Clinical Fellow in Oncology Cambridge University Hospitals NHS Foundation Trust, United Kingdom
Background: The utilisation of immunotherapy (IO), specifically checkpoint inhibitors, for kidney cancer and other solid tumours has increased over recent years and is associated with significantly improved outcomes, warranting sufficiently resourced healthcare systems to deliver treatment. However, IO-toxicity is common, with rates of up to 27% for anti-CTLA4 therapies, 20% for PD-1/PD-L1 therapies and 55% for combinatory therapies. Given this, clinical encounters related to IO-toxicity is suspected to have increased, requiring additional resources. Hence, the aim was to evaluate the change in clinical activity related to IO-treatment and toxicities, with a specific focus on kidney and melanoma tumours.
Methods: Retrospective analysis of IO-related clinical encounters in April 2019 and April 2022 at Cambridge University Hospitals NHS Foundation Trust.
Results: Total IO activity has increased dramatically in recent years, from 214 patients treated in 2019 to 311 in 2022, with kidney and melanoma patients accounting for 20% each. There was an increase in acute oncology service (AOS) IO-related encounters when comparing April 2019 and April 2022, with an increase of 118% for AOS telephone encounters, 170% for cancer assessment unit (CAU) encounters and 160% in the Emergency Department. In April 2022, 73% of CAU attendances were IO-toxicity related, compared to 42% in 2019.
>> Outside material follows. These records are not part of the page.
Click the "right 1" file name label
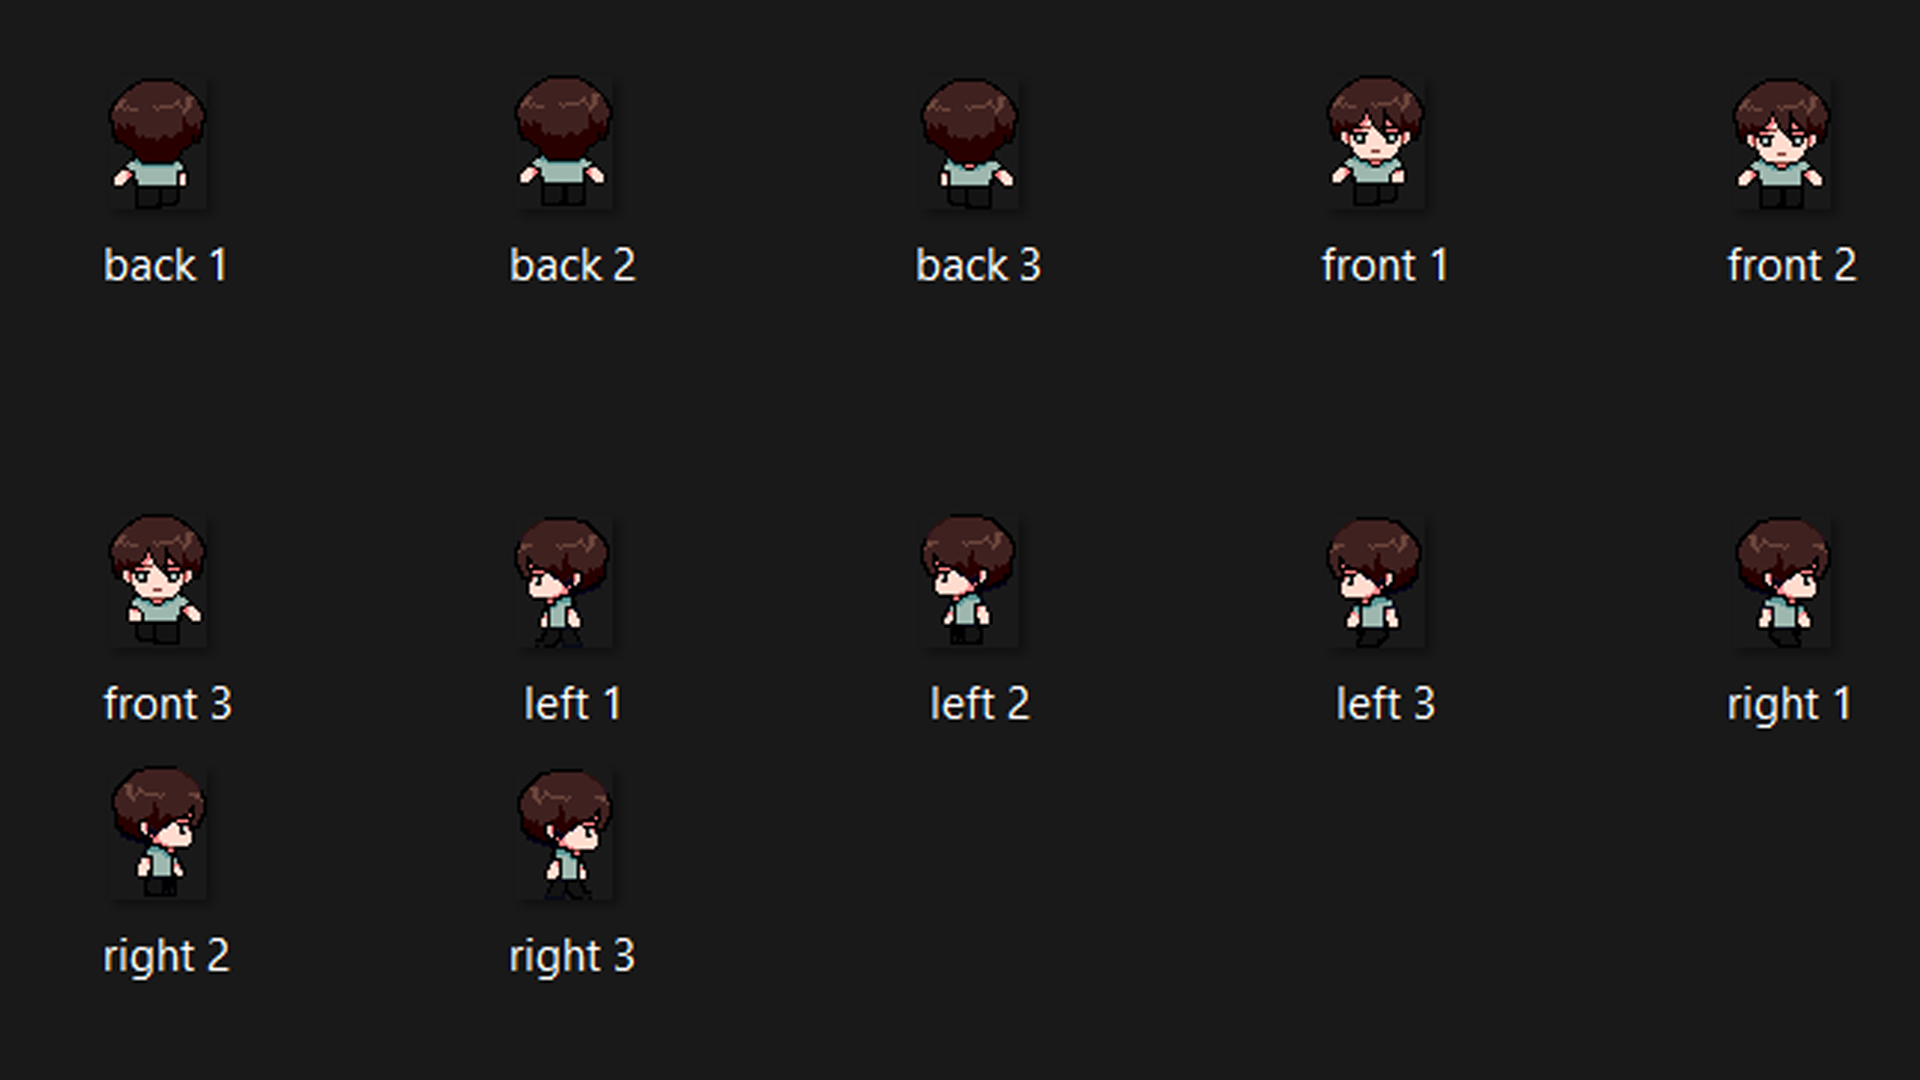This screenshot has width=1920, height=1080. (1790, 705)
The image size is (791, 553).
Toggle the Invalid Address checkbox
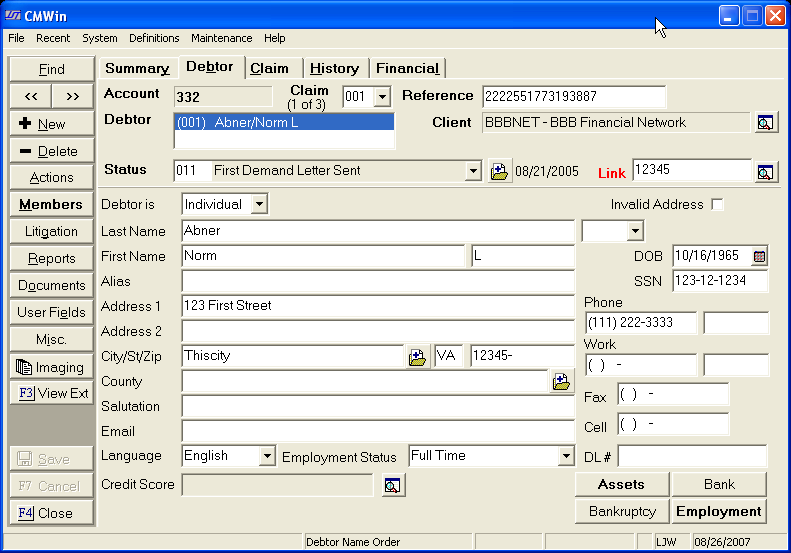pos(716,204)
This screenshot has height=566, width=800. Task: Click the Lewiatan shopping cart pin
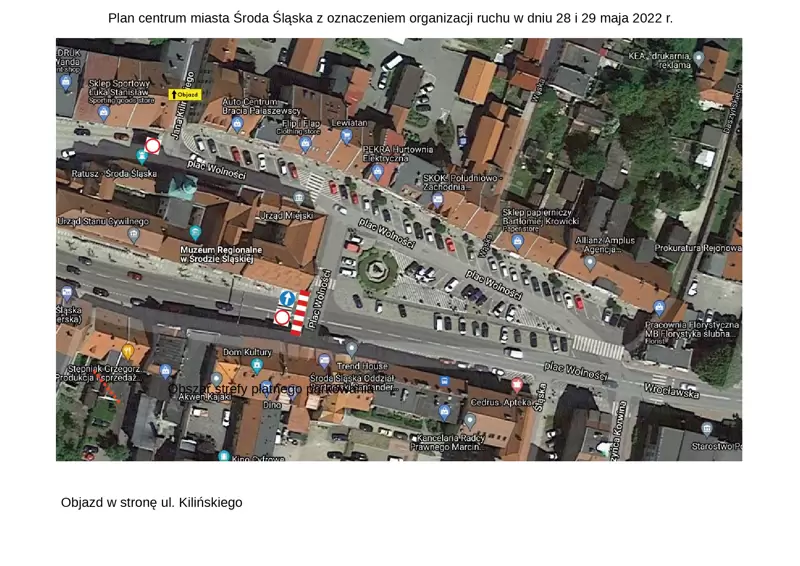[346, 136]
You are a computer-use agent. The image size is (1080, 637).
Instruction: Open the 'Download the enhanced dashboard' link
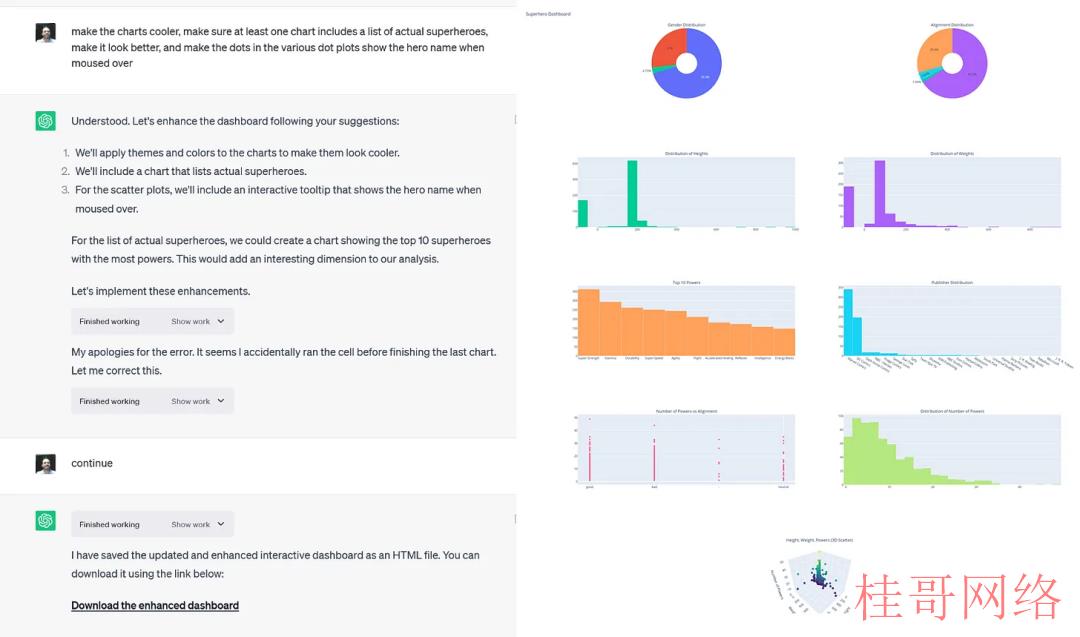click(155, 605)
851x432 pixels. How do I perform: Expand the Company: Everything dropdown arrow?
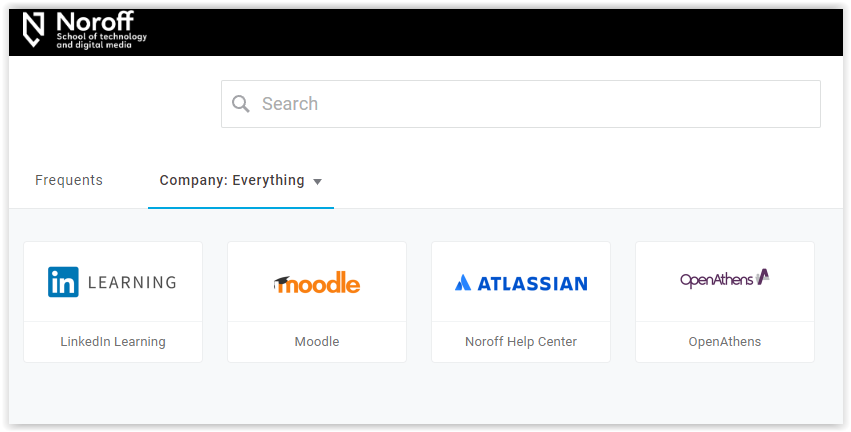click(317, 182)
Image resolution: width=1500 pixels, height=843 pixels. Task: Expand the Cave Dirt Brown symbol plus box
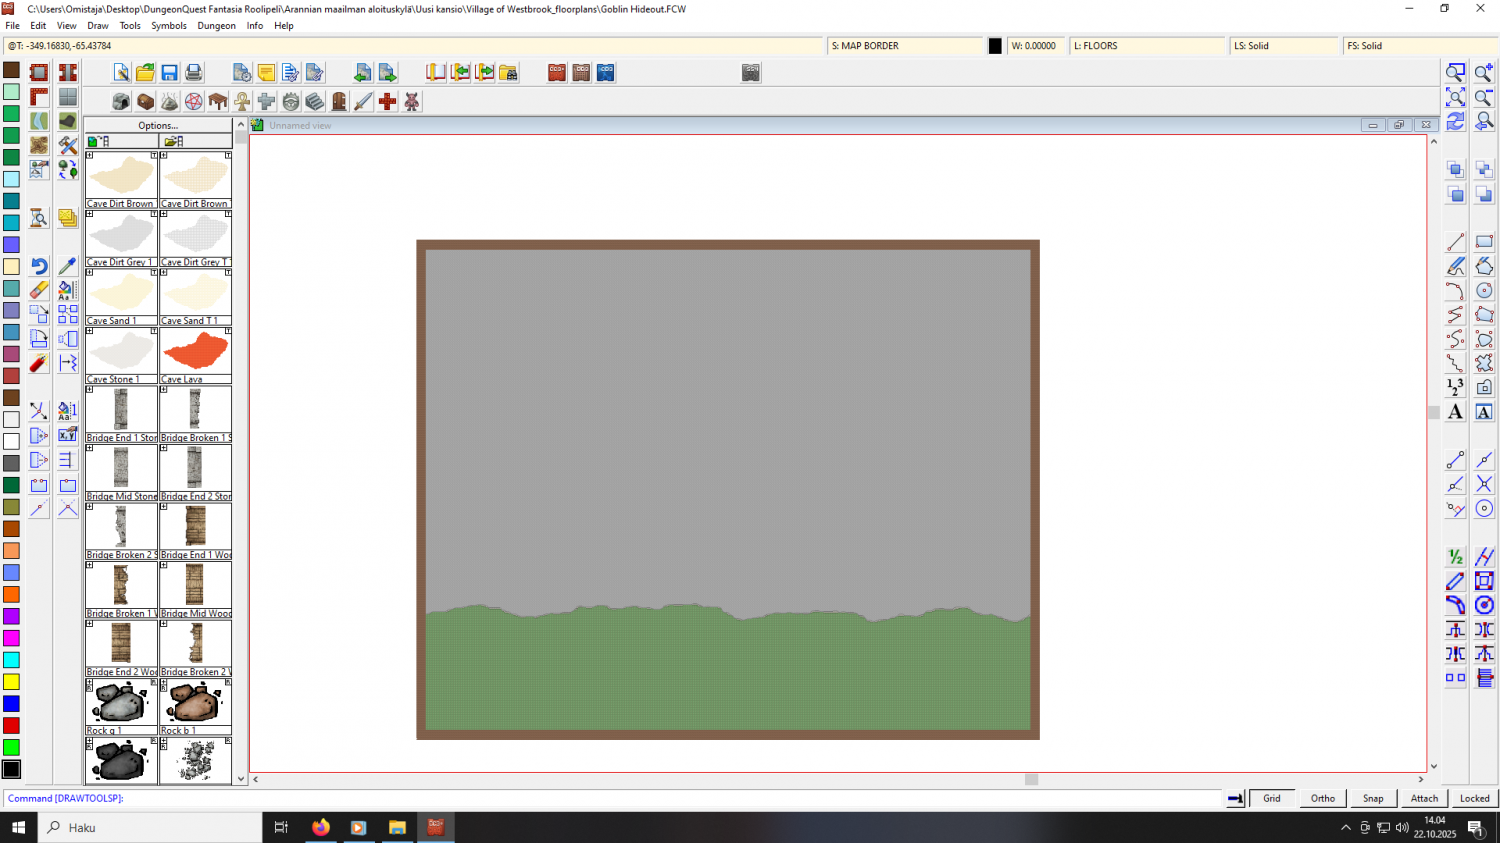(x=90, y=156)
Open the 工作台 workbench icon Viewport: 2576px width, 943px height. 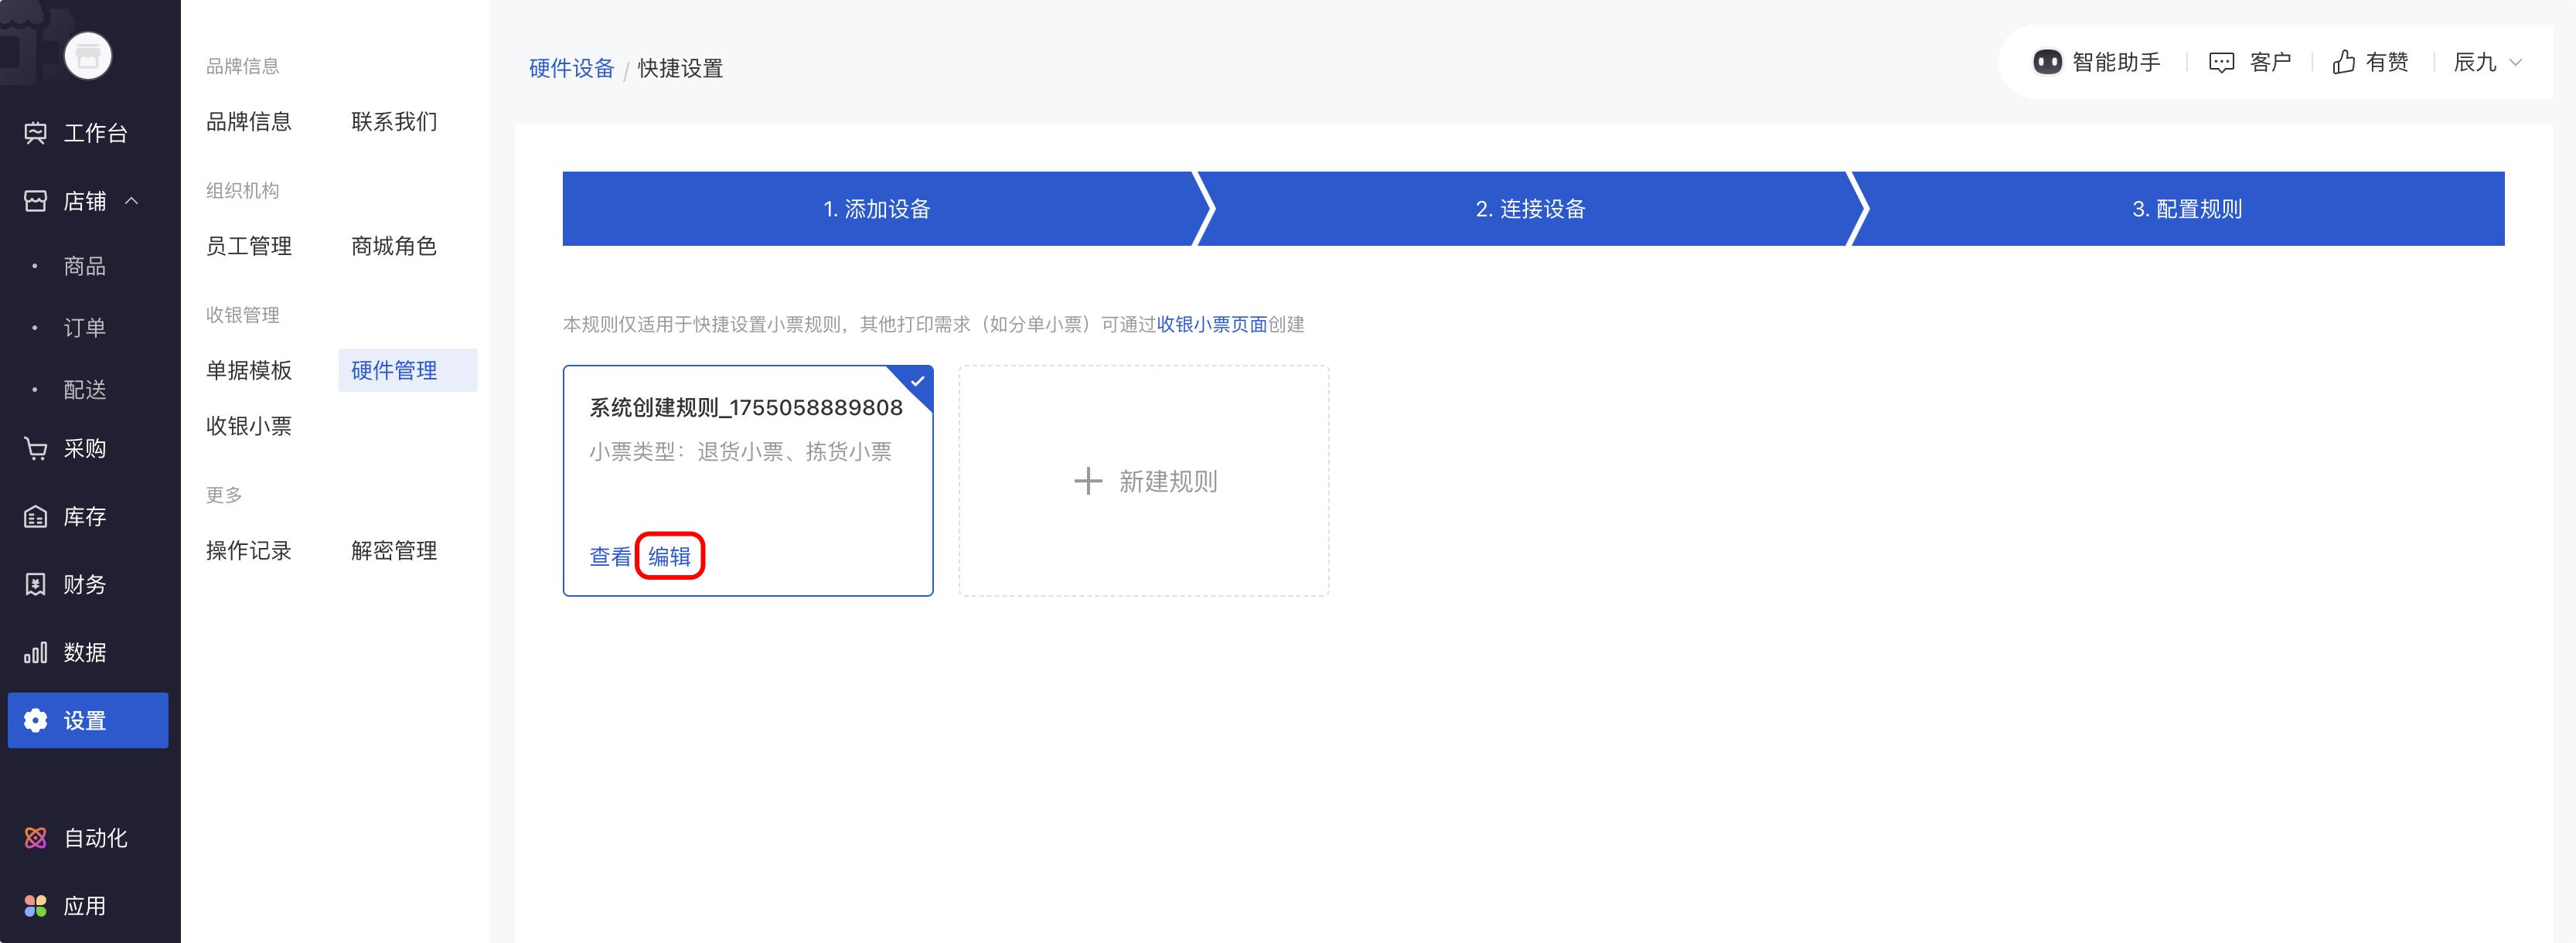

Renal clinic IO encounters increased from 20 in April 2019 to 67 in April 2022, with the proportion of IO-toxicity encounters increasing from 7% to 14%. There was a marked increase in rates of IO-related colitis, increasing from 1 to 12 patients. Melanoma clinic IO encounters increased from 49 in April 2019 to 53 in April 2022, with a small increase in the proportion related to IO-toxicity, from 15% to 18%.
Conclusions: Utilisation of IO is increasing with a commensurate increase in rates of IO-toxicity, requiring healthcare systems to be adequately resourced to ensure the safe delivery of these clinically effective therapies.